GnomeSaga is a high fantasy series designed to evoke the countless five dollar novels released by TSR and Wizards of the Coast in the Nineties. Dungeons and Dragons fiction was never the height of its genre but rarely failed to entertain as well. Set on an unnamed world, GnomeSaga invokes most of the tropes of a Dungeons and Dragons game while also putting its own spin on events.
It also stars gnomes.
Cogweaver is the third volume in the series and the climax of the series' initial plotline. One could easily consider this the finale of a trilogy but I'm pleased to say it is only the ending of the first batch of stories. Too many authors stretch out their plotlines without much in the way of progress and thus wear their fans to the quick. Kenny Soward is smart enough to give closure to a story which didn't need to be prolonged and I appreciate that.
The series follows brother and sister Nikselpik and Niksabella as they attempt to deal with an invasion from another dimension. The evil Baron wants to control all of the ultraworlds and he has a near-unstoppable force to do so. Throwing the entire dynamic into whack is the pair's mother, a gnome who is close to becoming a goddess and opposes the Baron. Unfortunately, their mother is a complete psychopath who is more interested in controlling Niksabella than fighting tyranny.

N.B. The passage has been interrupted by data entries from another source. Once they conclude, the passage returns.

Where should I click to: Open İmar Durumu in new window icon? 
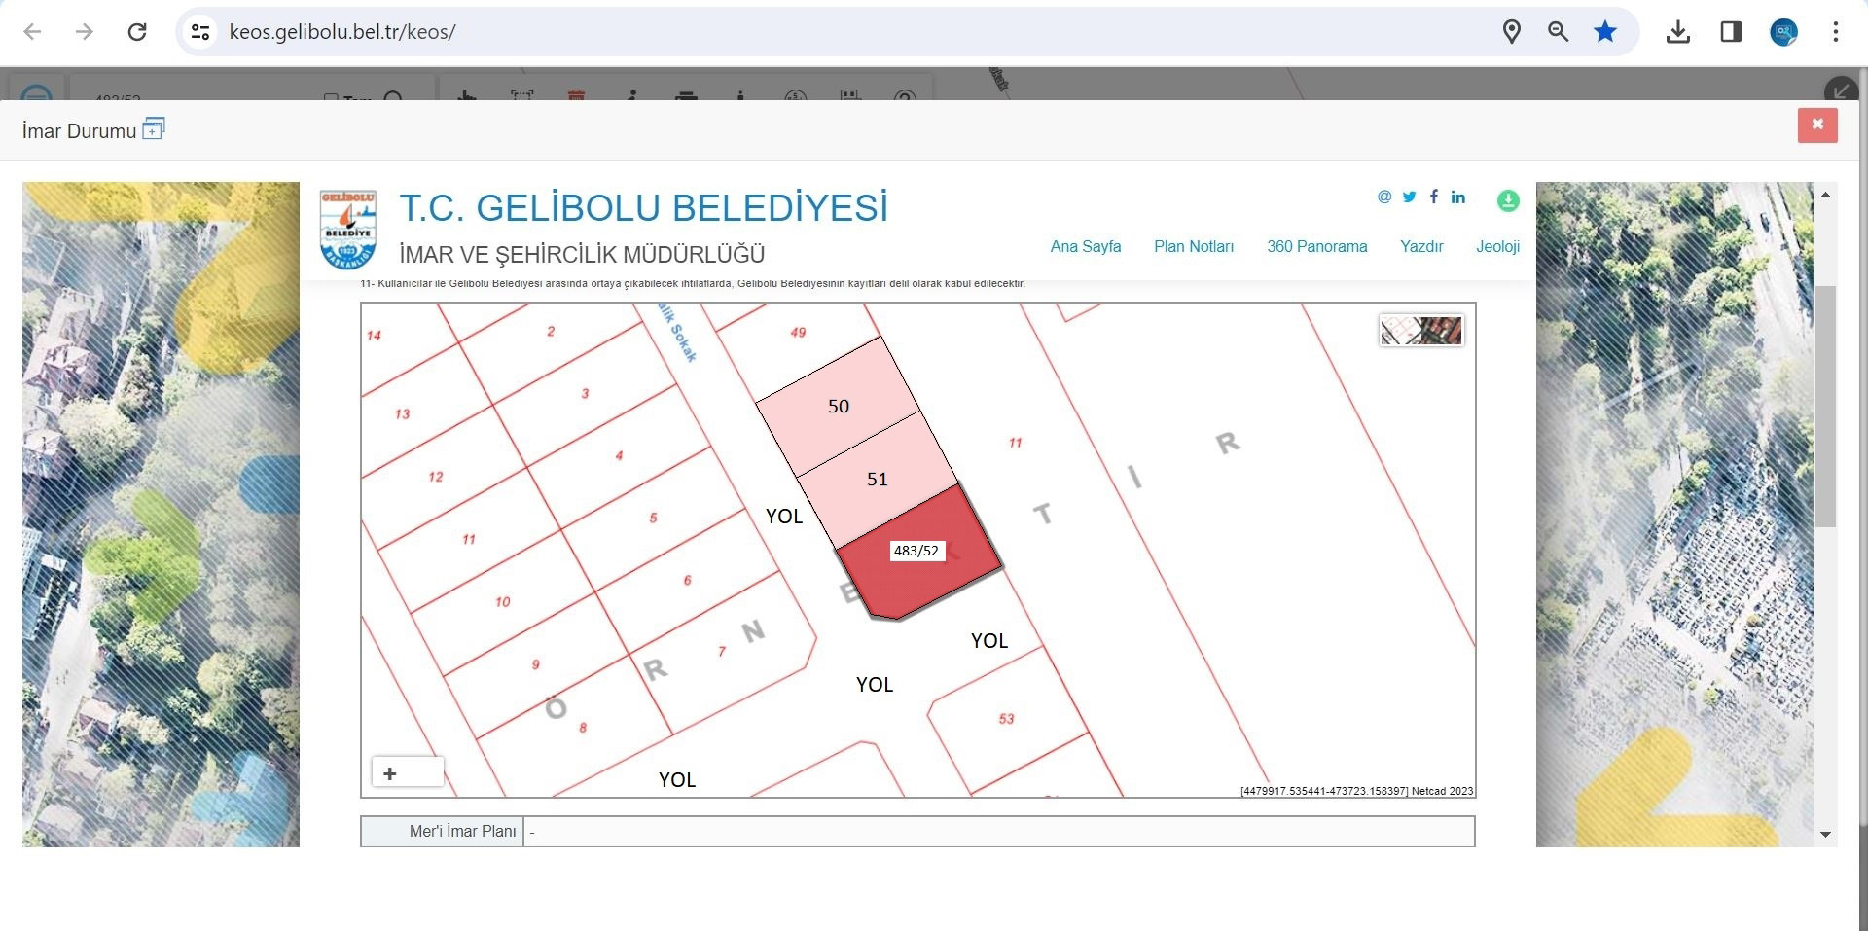(x=154, y=128)
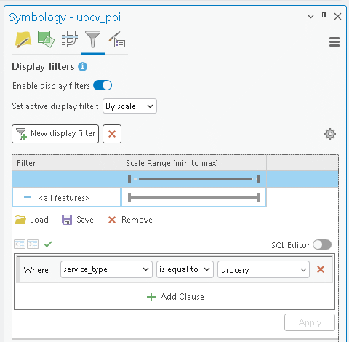Open the Primary symbology tab
The width and height of the screenshot is (349, 342).
23,39
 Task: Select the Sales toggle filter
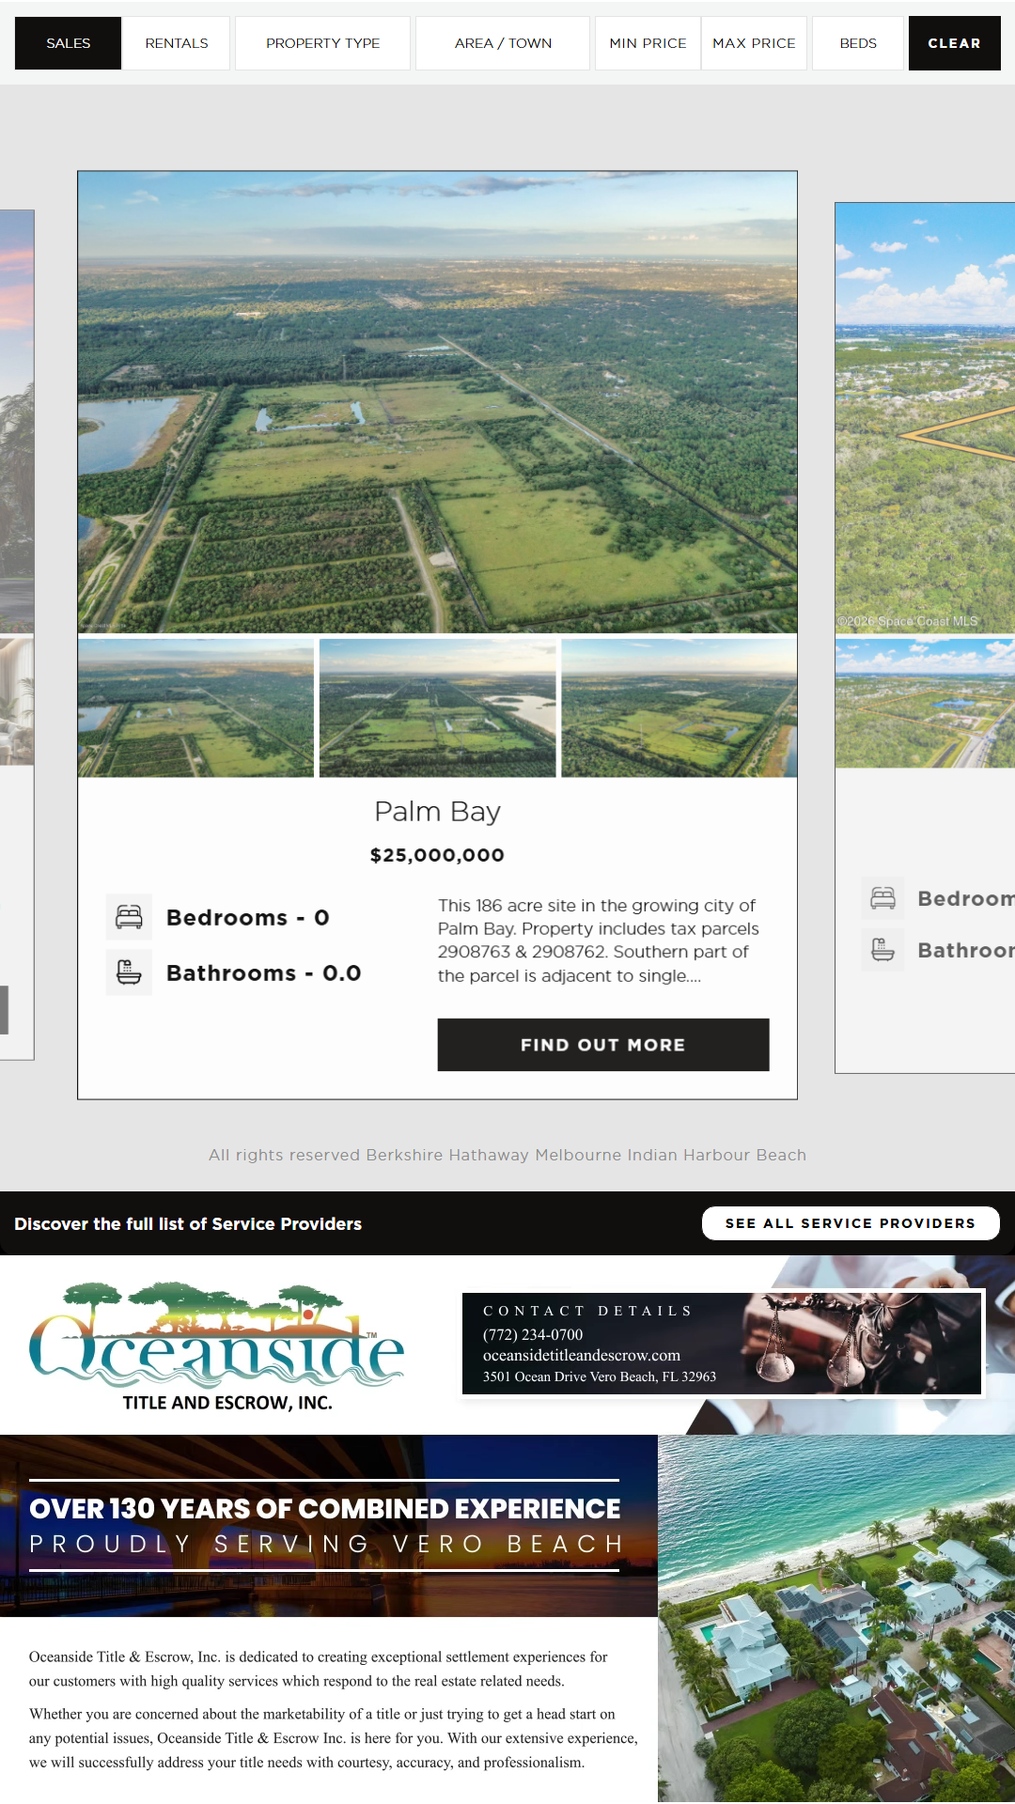tap(69, 43)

Cogweaver resolves the story between these characters in a surprising manner. Given the relatively sedate pace of the second volume, I was expecting the Baron arc to drag out five-to-seven books. As a result, Cogweaver has a fast-pace and rapid set of twists which make the book the best of the initial three. Really, they could have stretched things out a little more but I have no complaints about how fast they resolved things.
Much of the novel follows the pair as they deal with the ultraworld invasion. This is a high fantasy war novel with Nikselpik serving as First Wizard while Niksabella struggles behind the lines to free the Stonekin from their slavery. Kenny Soward has a gift for PG-13 fantasy violence, never really getting grim and gritty but keeping things entertaining throughout.
The characterization is enjoyable, too, with Nikselpik's failed relationship with priestess Fara contrasting nicely with Termund and Niksabella's love story. I also like the dose of realism the book provides: how does a Lawful Good priestess reconcile herself with her love of a Neutral (and evil-ish) Necromancer?
The answer? She doesn't.
Doomed relationship is doomed.
And bravo to the author for that.
The climax of the novel isn't the defeat of the Baron or his armies, though, but an ascension ritual which has been built-up for the past two books. I was, initially, skeptical of introducing a plot about the ascension of gods into an otherwise enjoyable war story but I think it works out well. I saw the ending coming a mile away but was still moved by the consequences of it. Plus, I was glad Nikselpik finally managed to confront his mother about the decades of abuse he'd suffered at her hands.
The ending is both well-done as well as bittersweet. Not everyone survives to the very end of the story and even the greatest of triumphs comes at a terrible cost. I find the survival of one character rather eye-rolling, especially given how his death played an important role in the story. The fact his survival doesn't do anyone any good, however, was a nice subversion.
In short, if you liked the previous books, buy this one. If you haven't read the series, I heartily recommend giving it a try if you love Dungeons and Dragons, high fantasy, or quirky adventures in general.